### [WHAT YOU WILL DO]
Extend the account below of the 1871 trial of Robert Kelly for the murder of Thomas Talbot, beginning after its final sentence.

The O’Donovan Rossa centenary has sparked much commentary on the Fenian era. Medicine was not immune from the turmoil of the times, as illustrated by the trial in 1871 of Robert Kelly for the murder of Thomas Talbot, former head constable of the RIC.
Talbot, a scourge of the Fenians, was a notorious figure in Dublin and the archetype for the informer Harvey Duff in Boucicault's Shaughraun.
It was not in doubt that he had been shot in the neck by Kelly – at stake at the trial was whether he had died as a result of the bullet or the subsequent surgical treatment.
The surgeon in question was Sir William Stokes, son of the celebrated physician of the same name, and a pillar of the medical and Anglo-Irish establishment. Although Lister had described his antiseptic process in the 1860s, the practice of antiseptic surgery was not widespread in Ireland at this time and death from post-operative infection was a major concern.
After the shooting in Hardwicke Street, Talbot was brought to the Richmond Hospital where Stokes probed the wound twice while in the patient’s room.
Later in the day he transferred him to the operating theatre, where arteries were cut and an instrument was left deep in the wound to staunch the bleeding. Over the next few days Talbot became weaker and more unwell, dying four days later.
In a move unthinkable by the standards of today, Stokes performed the postmortem on his own patient, reporting the findings of a shattered bullet, fractured neck bones and a virulent meningitis to which he attributed the cause of death.
The wheels of justice moved swiftly, and Isaac Butt led the defence at the trial three months later. The proceedings aroused international attention, as dramatised by Roger McHugh as Trial at Green Street Courthouse in 1941.
The celebrated lawyer had prepared well, spending a number of evenings in the dissection room of the medical school in Cecilia Street with William Hegarty O’Leary, a surgeon at St Vincent’s Hospital and future home rule MP for Drogheda.
The bolt from the blue for Stokes and Dublin Castle was the defence argument that Talbot had died from bleeding following the surgery. Butt even proposed that Stokes rather than Kelly should be tried for manslaughter.
In an era when litigation for negligence was almost non-existent, it is clear that the prosecutor and Stokes were caught off-balance. When asked whether the criticism applied to Stokes’s clinical judgment or skills, Butt replied that it applied to both.

### [DATA EXTRACTS]

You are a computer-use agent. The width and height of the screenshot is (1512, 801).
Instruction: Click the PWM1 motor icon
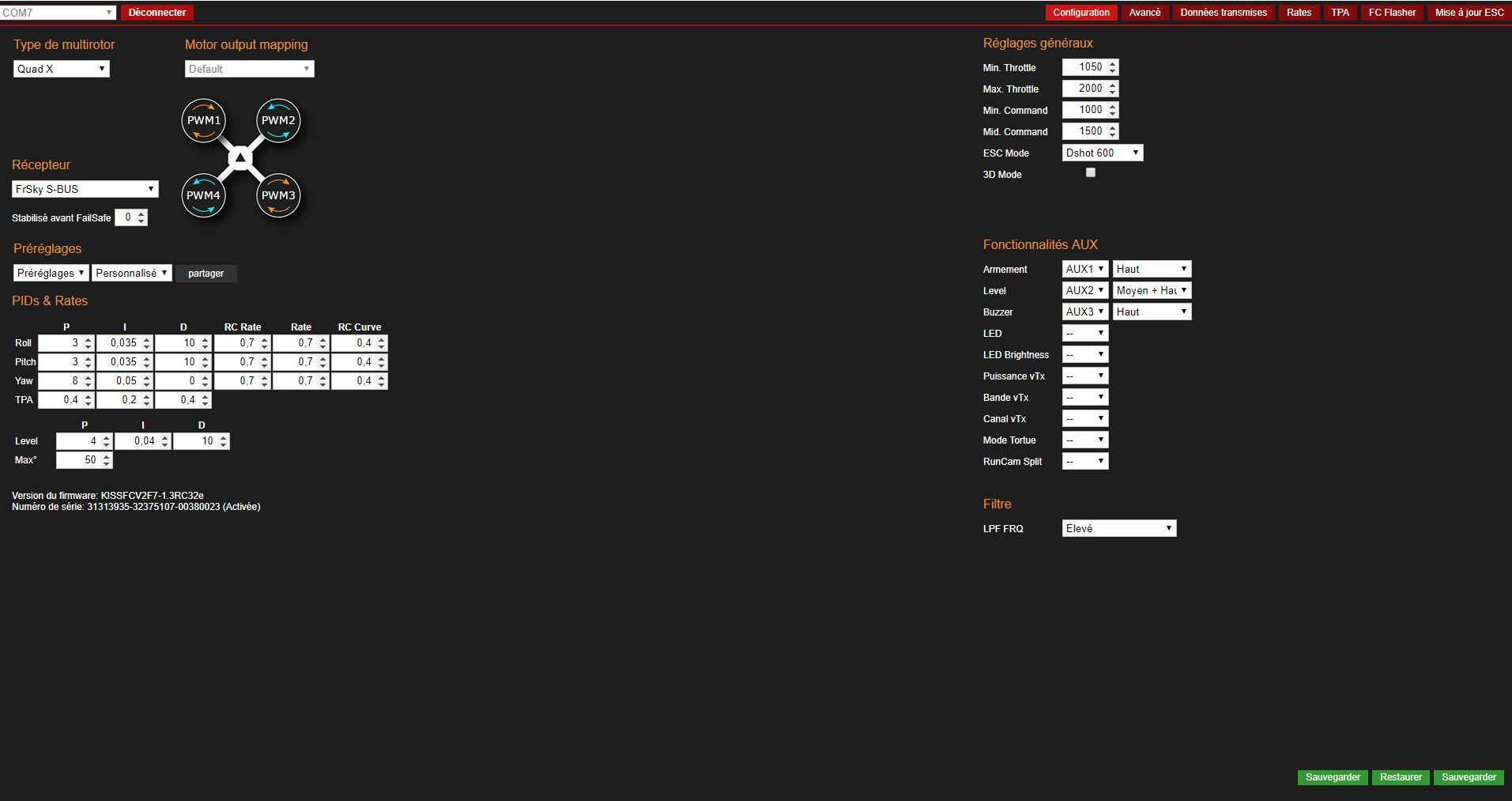tap(203, 121)
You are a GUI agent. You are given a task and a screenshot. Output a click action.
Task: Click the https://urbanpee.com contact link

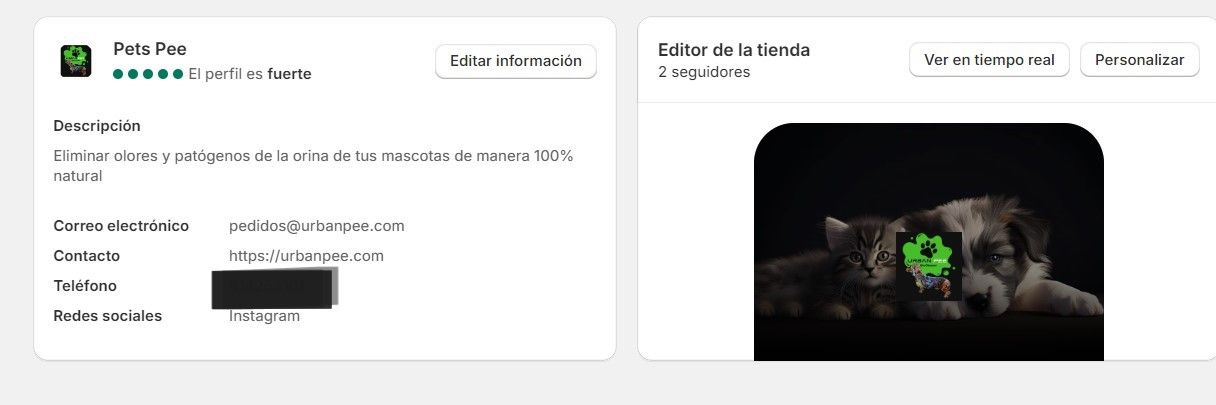(306, 256)
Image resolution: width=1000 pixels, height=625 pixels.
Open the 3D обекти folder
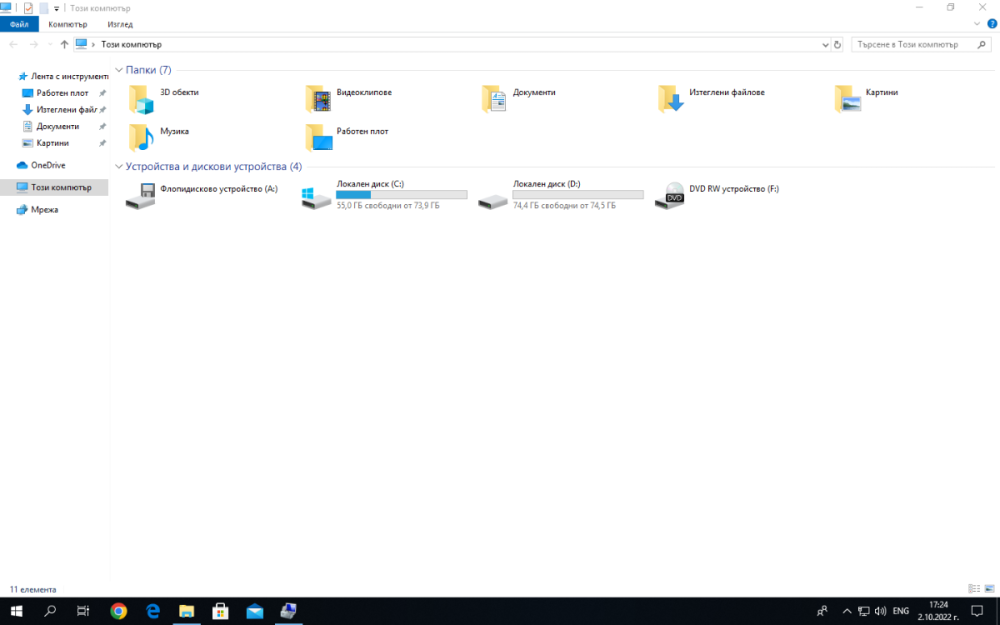(x=141, y=98)
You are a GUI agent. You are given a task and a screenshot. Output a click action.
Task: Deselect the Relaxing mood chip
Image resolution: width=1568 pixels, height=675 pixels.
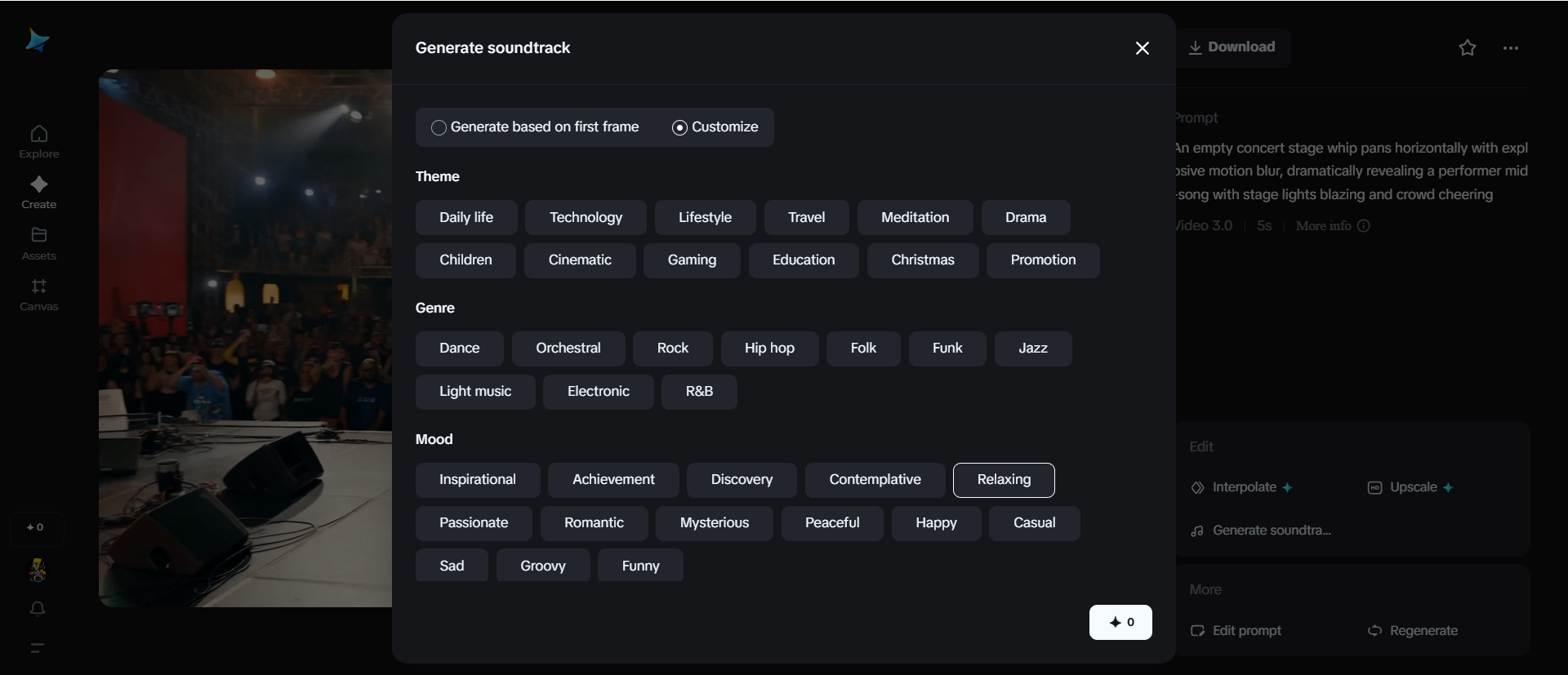point(1004,480)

### [RESPONSE]
He intended to show, he said, that probing and cutting for the ball under the circumstances was an act of “complete unskilfulness and recklessness”.
The forces of the establishment were mobilised, with a letter of support for Stokes appearing in the London Times, signed by an array of English surgical luminaries.
His position was not helped when the first set of medical notes presented to the court were found to have been doctored to the advantage of Stokes and the Richmond Hospital.
Indeed, the original notes supported Butt’s contention that bleeding was a significant contributor to Talbot’s death.
Robert Kelly was acquitted but sentenced to 20 years penal servitude for another shooting.
Within six weeks the British Medical Journal published a self-serving paper by Stokes which not only mentioned Talbot by name but also thanked Stokes's supporters. The article was accompanied by a paper by one of these supporters which extolled the virtues of the surgical approach taken by Stokes.
Viewed through contemporary lens, some of the regrettable practices of this episode have radically changed – antiseptic care is the norm, anonymity of patients in medical journals is sacrosanct, and postmortem examinations in violent death are carried out through an independent service. Medical colleges and journals would also be unlikely to weigh in on conflicting medical advice in a specific court case.
A lingering warning to future generations is the degree to which the medical opinions in this case mirrored the sharp political and sectarian divisions of the day.
While such influences may be more subtle in modern life, a role of medical humanities (increasingly a presence in medical schools) is to ensure that present and future generations of doctors appreciate the vulnerability of professional independence and autonomy to broader social and political impulses in the society to which they belong.